Thursday, March 13, 2008

Managing Epic Stories

An interesting discussion over on the ScrumDevelopment group recently dealt with managing "Epic" user stories. This is something we're trying to deal with at my job. Project Management seems to want to track the "parent" story so they can tell when the whole chunk of functionality is done.

The consensus on ScrumDevelopment seems to be that once you break an epic into chewable sized pieces, you get rid of the epic. Updating it just adds more overhead that you don't really need to track. You can look at the individual stories and see what functionality is done. The other main thought is that you won't necessarily implement all of the sub-stories of an epic at the same time.

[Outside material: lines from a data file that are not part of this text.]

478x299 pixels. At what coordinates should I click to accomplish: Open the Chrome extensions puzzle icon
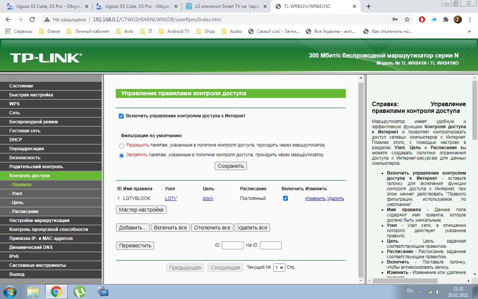(446, 19)
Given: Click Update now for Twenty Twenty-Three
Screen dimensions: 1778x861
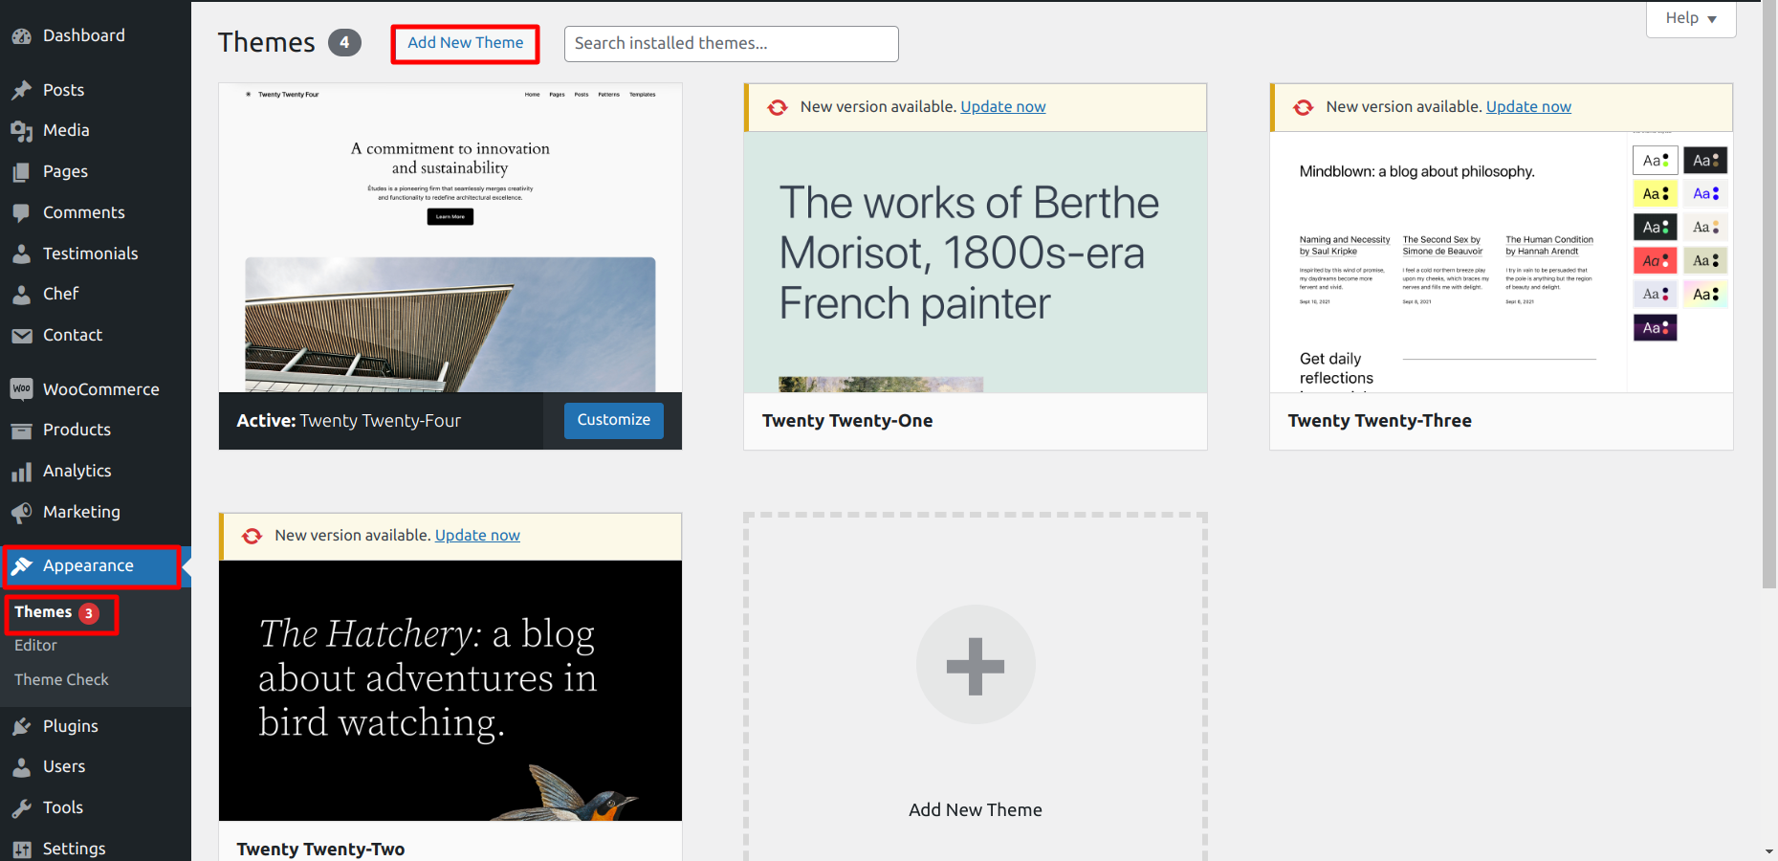Looking at the screenshot, I should 1527,107.
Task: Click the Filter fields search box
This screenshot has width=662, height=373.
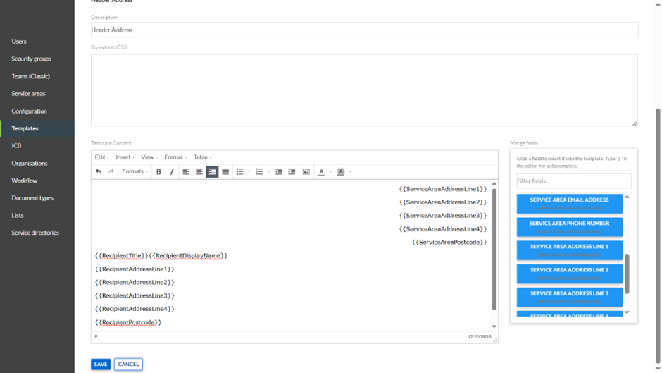Action: click(573, 181)
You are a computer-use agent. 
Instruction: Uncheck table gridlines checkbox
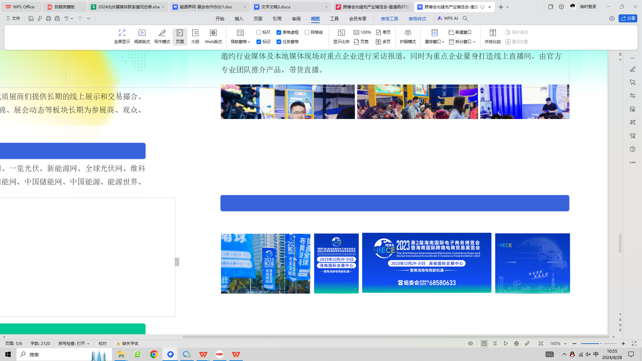tap(279, 32)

Some of the pieces may never get implemented, simply because they didn't hold much business value.

Link to the thread:
http://groups.yahoo.com/group/scrumdevelopment/messages/27490?threaded=1&m=e&var=1&tidx=1

Monday, February 25, 2008

Videos

I had watched Ken Schwaber's Google Techtalk a while back, but since I'm now at a company that's trying to be mostly Scrum, I figure it's time to watch it again.

Scrum et al.

While looking in that channel I found a couple of other videos that look interesting:

Agile Testing and Scrum Tuning.

I'll post thoughts on these once I get a chance to watch them.